Action item
Whenever a line in the entries below contains the string "legend", copy that line.
————
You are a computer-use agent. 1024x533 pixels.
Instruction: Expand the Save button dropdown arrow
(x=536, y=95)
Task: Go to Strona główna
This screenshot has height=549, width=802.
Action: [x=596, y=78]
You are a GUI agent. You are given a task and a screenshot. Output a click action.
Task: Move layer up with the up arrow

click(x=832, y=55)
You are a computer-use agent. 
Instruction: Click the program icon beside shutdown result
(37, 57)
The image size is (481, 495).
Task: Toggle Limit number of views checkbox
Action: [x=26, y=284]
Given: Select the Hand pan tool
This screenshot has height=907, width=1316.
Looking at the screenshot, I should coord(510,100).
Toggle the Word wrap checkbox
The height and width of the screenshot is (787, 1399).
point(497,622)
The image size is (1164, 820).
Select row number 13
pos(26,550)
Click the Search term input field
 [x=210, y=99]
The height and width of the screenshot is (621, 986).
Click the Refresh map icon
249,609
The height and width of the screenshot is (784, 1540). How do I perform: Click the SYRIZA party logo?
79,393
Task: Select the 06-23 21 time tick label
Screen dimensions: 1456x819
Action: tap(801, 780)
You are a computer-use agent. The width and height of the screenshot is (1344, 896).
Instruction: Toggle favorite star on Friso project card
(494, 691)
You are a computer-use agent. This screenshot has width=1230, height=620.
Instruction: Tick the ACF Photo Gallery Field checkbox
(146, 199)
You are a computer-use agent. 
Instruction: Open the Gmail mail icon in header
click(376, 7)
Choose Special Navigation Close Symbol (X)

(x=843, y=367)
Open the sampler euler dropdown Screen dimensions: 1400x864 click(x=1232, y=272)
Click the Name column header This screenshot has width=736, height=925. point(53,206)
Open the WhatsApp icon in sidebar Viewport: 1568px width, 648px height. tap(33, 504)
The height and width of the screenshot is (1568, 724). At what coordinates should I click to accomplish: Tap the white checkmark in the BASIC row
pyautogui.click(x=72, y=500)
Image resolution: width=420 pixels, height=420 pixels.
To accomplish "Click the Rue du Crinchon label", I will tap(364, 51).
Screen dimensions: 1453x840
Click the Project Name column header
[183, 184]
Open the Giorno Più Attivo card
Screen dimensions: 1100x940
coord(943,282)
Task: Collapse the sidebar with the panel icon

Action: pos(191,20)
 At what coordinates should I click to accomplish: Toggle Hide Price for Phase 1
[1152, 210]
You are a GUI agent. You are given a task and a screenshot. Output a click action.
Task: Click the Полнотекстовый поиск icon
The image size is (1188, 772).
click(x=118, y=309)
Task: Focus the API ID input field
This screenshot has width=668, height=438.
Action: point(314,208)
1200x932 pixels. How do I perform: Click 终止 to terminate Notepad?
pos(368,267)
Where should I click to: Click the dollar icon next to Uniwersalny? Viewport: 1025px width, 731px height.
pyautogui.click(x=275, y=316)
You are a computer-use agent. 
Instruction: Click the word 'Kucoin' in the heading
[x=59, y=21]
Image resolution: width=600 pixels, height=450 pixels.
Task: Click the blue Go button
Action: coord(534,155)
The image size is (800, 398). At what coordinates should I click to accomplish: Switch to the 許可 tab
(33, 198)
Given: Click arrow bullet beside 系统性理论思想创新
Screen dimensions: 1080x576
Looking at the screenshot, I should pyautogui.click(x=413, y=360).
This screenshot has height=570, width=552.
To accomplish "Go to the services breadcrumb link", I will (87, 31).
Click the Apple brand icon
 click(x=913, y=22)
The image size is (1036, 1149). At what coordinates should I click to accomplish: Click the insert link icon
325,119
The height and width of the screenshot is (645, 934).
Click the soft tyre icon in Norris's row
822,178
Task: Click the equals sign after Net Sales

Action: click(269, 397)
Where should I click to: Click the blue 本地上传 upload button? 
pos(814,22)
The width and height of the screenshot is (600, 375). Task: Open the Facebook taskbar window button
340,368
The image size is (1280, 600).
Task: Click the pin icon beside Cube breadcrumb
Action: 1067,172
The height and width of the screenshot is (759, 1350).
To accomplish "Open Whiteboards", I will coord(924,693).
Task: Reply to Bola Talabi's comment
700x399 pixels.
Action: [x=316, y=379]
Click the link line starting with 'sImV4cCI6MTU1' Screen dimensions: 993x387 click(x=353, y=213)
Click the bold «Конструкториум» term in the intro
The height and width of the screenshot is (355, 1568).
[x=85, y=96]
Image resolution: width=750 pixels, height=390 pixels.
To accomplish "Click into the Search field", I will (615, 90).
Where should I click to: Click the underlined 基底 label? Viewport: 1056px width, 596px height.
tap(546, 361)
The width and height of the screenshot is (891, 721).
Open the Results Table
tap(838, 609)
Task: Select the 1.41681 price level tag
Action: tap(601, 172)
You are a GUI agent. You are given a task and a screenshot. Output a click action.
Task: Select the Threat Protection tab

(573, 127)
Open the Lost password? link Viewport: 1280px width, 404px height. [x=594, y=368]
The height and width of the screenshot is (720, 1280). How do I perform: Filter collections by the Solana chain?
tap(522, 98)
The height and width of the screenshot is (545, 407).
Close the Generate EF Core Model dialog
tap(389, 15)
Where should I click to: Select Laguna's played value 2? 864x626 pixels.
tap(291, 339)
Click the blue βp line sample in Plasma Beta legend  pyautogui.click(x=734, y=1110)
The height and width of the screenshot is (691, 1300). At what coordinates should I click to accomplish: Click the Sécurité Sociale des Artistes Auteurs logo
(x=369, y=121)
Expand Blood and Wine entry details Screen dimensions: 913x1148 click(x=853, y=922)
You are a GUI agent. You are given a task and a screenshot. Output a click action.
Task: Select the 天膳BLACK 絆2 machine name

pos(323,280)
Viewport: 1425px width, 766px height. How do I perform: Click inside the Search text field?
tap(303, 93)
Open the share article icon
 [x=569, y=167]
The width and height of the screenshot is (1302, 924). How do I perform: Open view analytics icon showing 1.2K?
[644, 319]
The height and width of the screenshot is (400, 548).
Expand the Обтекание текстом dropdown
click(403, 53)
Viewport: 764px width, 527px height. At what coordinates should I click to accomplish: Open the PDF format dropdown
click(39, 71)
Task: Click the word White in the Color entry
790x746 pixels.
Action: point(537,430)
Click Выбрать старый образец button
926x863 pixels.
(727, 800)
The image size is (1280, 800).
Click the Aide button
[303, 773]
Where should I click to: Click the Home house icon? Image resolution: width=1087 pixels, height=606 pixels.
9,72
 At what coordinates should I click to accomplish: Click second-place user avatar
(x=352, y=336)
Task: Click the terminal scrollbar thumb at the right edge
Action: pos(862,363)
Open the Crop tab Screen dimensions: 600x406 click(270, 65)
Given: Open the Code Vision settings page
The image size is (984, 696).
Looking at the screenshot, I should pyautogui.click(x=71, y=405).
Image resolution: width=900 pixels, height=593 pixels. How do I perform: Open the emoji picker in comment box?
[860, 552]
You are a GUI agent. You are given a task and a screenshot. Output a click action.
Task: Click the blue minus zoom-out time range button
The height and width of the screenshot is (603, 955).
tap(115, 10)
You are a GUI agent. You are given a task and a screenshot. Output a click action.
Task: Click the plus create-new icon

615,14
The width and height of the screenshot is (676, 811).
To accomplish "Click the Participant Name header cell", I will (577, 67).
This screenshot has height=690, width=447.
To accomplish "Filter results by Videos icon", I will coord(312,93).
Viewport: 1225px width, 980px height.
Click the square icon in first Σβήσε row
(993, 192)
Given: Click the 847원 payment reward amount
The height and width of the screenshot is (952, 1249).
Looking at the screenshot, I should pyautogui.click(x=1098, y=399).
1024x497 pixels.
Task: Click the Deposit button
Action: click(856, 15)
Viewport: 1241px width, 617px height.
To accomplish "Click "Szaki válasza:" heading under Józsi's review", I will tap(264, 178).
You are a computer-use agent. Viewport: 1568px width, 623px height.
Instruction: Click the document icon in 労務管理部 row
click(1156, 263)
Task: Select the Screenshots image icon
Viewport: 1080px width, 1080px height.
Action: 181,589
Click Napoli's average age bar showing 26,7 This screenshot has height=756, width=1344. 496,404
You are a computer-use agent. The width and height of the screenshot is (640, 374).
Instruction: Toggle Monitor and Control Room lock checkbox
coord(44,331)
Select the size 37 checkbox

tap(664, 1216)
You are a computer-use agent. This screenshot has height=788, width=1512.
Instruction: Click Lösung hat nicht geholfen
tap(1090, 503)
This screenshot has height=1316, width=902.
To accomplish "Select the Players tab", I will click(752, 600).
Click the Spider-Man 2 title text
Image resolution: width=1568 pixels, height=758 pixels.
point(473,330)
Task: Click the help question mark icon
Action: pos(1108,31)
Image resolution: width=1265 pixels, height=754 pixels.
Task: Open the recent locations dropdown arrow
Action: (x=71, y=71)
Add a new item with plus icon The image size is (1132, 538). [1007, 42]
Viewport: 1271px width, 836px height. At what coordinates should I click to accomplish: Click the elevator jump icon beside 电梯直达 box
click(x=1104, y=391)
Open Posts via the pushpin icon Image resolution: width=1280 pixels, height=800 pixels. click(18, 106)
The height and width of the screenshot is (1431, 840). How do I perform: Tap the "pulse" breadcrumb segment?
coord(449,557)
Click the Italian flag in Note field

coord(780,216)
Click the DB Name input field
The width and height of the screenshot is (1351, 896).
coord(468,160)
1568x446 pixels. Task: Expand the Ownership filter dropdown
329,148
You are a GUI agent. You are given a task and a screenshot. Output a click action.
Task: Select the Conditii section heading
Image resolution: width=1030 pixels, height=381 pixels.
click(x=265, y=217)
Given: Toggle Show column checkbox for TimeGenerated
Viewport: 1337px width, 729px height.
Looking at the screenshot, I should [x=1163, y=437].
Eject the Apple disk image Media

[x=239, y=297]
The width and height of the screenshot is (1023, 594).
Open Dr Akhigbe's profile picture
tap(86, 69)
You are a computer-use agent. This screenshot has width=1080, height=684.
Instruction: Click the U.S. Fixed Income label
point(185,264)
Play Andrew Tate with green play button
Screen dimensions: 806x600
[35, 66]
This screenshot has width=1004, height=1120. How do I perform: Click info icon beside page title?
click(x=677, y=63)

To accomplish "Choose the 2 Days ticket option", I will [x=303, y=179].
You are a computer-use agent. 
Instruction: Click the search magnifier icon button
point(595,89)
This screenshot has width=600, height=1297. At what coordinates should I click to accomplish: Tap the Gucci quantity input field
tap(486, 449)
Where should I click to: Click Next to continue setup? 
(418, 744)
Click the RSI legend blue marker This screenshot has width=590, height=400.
————
Output for this exercise
Click the blue βp line sample in Plasma Beta legend  pyautogui.click(x=734, y=1110)
Click the RSI legend blue marker This screenshot has width=590, height=400.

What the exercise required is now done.